ABOUT THIS EXERCISE. The entries that follow are to be duplicated in full, character for character.
================
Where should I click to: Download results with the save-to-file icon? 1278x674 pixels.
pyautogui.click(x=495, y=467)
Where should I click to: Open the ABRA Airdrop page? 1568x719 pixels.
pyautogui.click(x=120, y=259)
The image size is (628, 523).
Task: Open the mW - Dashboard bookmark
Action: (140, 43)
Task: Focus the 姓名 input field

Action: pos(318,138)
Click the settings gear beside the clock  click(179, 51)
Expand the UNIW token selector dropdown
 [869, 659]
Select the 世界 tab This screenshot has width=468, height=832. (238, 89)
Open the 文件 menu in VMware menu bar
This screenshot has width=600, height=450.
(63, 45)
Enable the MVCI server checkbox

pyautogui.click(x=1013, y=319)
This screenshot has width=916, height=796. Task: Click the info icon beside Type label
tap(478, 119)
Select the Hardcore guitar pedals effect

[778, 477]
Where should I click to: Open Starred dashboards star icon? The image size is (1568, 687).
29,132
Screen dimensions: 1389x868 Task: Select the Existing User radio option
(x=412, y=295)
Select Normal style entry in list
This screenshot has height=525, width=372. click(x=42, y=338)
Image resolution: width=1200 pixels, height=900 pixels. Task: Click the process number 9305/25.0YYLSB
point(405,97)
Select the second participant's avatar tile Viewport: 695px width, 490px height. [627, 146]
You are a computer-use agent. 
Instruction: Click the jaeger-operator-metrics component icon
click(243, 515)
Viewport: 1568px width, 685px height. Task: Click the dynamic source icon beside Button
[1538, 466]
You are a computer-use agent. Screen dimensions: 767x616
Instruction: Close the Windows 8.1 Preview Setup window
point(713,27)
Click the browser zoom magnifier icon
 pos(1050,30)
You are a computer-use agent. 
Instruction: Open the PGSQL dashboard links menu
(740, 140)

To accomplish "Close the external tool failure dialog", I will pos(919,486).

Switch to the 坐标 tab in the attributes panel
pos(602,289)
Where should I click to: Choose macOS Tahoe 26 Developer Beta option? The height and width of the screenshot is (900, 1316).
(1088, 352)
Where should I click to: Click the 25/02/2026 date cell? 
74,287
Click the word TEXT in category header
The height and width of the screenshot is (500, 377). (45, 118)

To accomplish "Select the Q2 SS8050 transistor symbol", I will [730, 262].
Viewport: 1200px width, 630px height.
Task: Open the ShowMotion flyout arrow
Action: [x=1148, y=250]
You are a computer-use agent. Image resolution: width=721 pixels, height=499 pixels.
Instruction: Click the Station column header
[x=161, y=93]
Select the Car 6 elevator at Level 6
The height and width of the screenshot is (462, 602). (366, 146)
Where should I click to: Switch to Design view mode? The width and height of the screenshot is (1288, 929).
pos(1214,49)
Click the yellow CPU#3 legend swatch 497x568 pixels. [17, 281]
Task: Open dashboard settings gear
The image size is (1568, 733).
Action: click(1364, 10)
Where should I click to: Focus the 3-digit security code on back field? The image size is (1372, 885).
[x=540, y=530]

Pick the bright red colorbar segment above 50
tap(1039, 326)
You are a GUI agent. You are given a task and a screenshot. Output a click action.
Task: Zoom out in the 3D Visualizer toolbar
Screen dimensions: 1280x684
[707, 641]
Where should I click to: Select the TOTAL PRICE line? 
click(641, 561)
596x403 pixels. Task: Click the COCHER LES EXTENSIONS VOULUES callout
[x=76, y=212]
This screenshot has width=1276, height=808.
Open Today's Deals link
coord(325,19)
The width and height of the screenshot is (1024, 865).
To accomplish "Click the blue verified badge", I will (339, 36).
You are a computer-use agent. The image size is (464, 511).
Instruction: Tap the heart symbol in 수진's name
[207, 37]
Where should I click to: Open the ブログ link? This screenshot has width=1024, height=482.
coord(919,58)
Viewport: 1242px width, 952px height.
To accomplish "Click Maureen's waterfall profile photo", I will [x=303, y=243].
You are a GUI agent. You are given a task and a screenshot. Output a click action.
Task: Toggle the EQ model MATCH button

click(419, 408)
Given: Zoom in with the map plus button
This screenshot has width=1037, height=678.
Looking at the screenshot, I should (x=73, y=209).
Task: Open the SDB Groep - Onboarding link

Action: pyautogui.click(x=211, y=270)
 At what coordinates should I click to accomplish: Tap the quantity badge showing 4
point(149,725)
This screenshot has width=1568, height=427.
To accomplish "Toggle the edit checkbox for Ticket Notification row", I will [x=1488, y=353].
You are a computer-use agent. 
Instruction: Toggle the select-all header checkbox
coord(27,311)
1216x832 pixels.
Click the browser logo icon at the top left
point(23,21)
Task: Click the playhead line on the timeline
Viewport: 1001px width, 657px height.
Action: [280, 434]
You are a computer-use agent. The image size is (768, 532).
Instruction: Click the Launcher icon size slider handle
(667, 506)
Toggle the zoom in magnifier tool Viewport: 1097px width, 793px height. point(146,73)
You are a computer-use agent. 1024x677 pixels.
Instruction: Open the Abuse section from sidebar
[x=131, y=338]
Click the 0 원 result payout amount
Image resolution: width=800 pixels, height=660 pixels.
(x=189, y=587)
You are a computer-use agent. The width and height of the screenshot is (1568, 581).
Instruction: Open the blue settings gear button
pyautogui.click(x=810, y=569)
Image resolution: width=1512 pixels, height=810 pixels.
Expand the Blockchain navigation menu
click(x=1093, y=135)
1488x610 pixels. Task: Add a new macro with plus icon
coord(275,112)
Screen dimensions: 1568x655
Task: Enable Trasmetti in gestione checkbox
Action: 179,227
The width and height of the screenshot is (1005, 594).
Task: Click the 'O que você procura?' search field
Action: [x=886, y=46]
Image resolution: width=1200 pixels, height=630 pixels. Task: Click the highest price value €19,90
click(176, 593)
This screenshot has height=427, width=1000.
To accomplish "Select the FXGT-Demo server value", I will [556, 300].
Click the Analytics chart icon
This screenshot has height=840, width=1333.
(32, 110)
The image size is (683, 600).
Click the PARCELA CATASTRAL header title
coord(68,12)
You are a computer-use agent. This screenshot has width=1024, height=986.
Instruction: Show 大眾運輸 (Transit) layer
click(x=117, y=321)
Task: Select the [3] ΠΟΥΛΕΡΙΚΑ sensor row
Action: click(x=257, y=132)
================
EXERCISE ANSWER.
Where should I click to: Download results with the save-to-file icon? 1278x674 pixels.
pyautogui.click(x=495, y=467)
Where should I click to: Open the ABRA Airdrop page? 1568x719 pixels.
pyautogui.click(x=120, y=259)
The image size is (628, 523).
Task: Open the mW - Dashboard bookmark
Action: (140, 43)
Task: Focus the 姓名 input field

Action: pos(318,138)
Click the settings gear beside the clock  click(179, 51)
Expand the UNIW token selector dropdown
 [869, 659]
Select the 世界 tab This screenshot has width=468, height=832. (238, 89)
Open the 文件 menu in VMware menu bar
This screenshot has width=600, height=450.
(63, 45)
Enable the MVCI server checkbox

pyautogui.click(x=1013, y=319)
This screenshot has width=916, height=796. Task: Click the info icon beside Type label
tap(478, 119)
Select the Hardcore guitar pedals effect

[778, 477]
Where should I click to: Open Starred dashboards star icon? The image size is (1568, 687).
29,132
Screen dimensions: 1389x868 Task: Select the Existing User radio option
(x=412, y=295)
Select Normal style entry in list
This screenshot has height=525, width=372. click(x=42, y=338)
Image resolution: width=1200 pixels, height=900 pixels. Task: Click the process number 9305/25.0YYLSB
point(405,97)
Select the second participant's avatar tile Viewport: 695px width, 490px height. [627, 146]
You are a computer-use agent. 
Instruction: Click the jaeger-operator-metrics component icon
click(243, 515)
Viewport: 1568px width, 685px height. Task: Click the dynamic source icon beside Button
[1538, 466]
You are a computer-use agent. Screen dimensions: 767x616
Instruction: Close the Windows 8.1 Preview Setup window
point(713,27)
Click the browser zoom magnifier icon
 pos(1050,30)
You are a computer-use agent. 
Instruction: Open the PGSQL dashboard links menu
(740, 140)

To accomplish "Close the external tool failure dialog", I will pos(919,486).

Switch to the 坐标 tab in the attributes panel
pos(602,289)
Where should I click to: Choose macOS Tahoe 26 Developer Beta option? The height and width of the screenshot is (900, 1316).
(1088, 352)
Where should I click to: Click the 25/02/2026 date cell? 
74,287
Click the word TEXT in category header
The height and width of the screenshot is (500, 377). (45, 118)

To accomplish "Select the Q2 SS8050 transistor symbol", I will [730, 262].
Viewport: 1200px width, 630px height.
Task: Open the ShowMotion flyout arrow
Action: [x=1148, y=250]
You are a computer-use agent. Image resolution: width=721 pixels, height=499 pixels.
Instruction: Click the Station column header
[x=161, y=93]
Select the Car 6 elevator at Level 6
The height and width of the screenshot is (462, 602). (366, 146)
Where should I click to: Switch to Design view mode? The width and height of the screenshot is (1288, 929).
pos(1214,49)
Click the yellow CPU#3 legend swatch 497x568 pixels. [17, 281]
Task: Open dashboard settings gear
The image size is (1568, 733).
Action: click(1364, 10)
Where should I click to: Focus the 3-digit security code on back field? The image size is (1372, 885).
[x=540, y=530]

Pick the bright red colorbar segment above 50
tap(1039, 326)
You are a GUI agent. You are given a task and a screenshot. Output a click action.
Task: Zoom out in the 3D Visualizer toolbar
Screen dimensions: 1280x684
[707, 641]
Where should I click to: Select the TOTAL PRICE line? 
click(641, 561)
596x403 pixels. Task: Click the COCHER LES EXTENSIONS VOULUES callout
[x=76, y=212]
This screenshot has width=1276, height=808.
Open Today's Deals link
coord(325,19)
The width and height of the screenshot is (1024, 865).
To accomplish "Click the blue verified badge", I will (339, 36).
You are a computer-use agent. The image size is (464, 511).
Instruction: Tap the heart symbol in 수진's name
[207, 37]
Where should I click to: Open the ブログ link? This screenshot has width=1024, height=482.
coord(919,58)
Viewport: 1242px width, 952px height.
To accomplish "Click Maureen's waterfall profile photo", I will [x=303, y=243].
You are a GUI agent. You are given a task and a screenshot. Output a click action.
Task: Toggle the EQ model MATCH button

click(419, 408)
Given: Zoom in with the map plus button
This screenshot has width=1037, height=678.
Looking at the screenshot, I should (x=73, y=209).
Task: Open the SDB Groep - Onboarding link

Action: pyautogui.click(x=211, y=270)
 At what coordinates should I click to accomplish: Tap the quantity badge showing 4
point(149,725)
This screenshot has width=1568, height=427.
To accomplish "Toggle the edit checkbox for Ticket Notification row", I will [x=1488, y=353].
You are a computer-use agent. 
Instruction: Toggle the select-all header checkbox
coord(27,311)
1216x832 pixels.
Click the browser logo icon at the top left
point(23,21)
Task: Click the playhead line on the timeline
Viewport: 1001px width, 657px height.
Action: [280, 434]
You are a computer-use agent. The image size is (768, 532).
Instruction: Click the Launcher icon size slider handle
(667, 506)
Toggle the zoom in magnifier tool Viewport: 1097px width, 793px height. point(146,73)
You are a computer-use agent. 1024x677 pixels.
Instruction: Open the Abuse section from sidebar
[x=131, y=338]
Click the 0 원 result payout amount
Image resolution: width=800 pixels, height=660 pixels.
(x=189, y=587)
You are a computer-use agent. The width and height of the screenshot is (1568, 581).
Instruction: Open the blue settings gear button
pyautogui.click(x=810, y=569)
Image resolution: width=1512 pixels, height=810 pixels.
Expand the Blockchain navigation menu
click(x=1093, y=135)
1488x610 pixels. Task: Add a new macro with plus icon
coord(275,112)
Screen dimensions: 1568x655
Task: Enable Trasmetti in gestione checkbox
Action: 179,227
The width and height of the screenshot is (1005, 594).
Task: Click the 'O que você procura?' search field
Action: [x=886, y=46]
Image resolution: width=1200 pixels, height=630 pixels. Task: Click the highest price value €19,90
click(176, 593)
This screenshot has height=427, width=1000.
To accomplish "Select the FXGT-Demo server value", I will [556, 300].
Click the Analytics chart icon
This screenshot has height=840, width=1333.
(32, 110)
The image size is (683, 600).
Click the PARCELA CATASTRAL header title
coord(68,12)
You are a computer-use agent. This screenshot has width=1024, height=986.
Instruction: Show 大眾運輸 (Transit) layer
click(x=117, y=321)
Task: Select the [3] ΠΟΥΛΕΡΙΚΑ sensor row
Action: click(x=257, y=132)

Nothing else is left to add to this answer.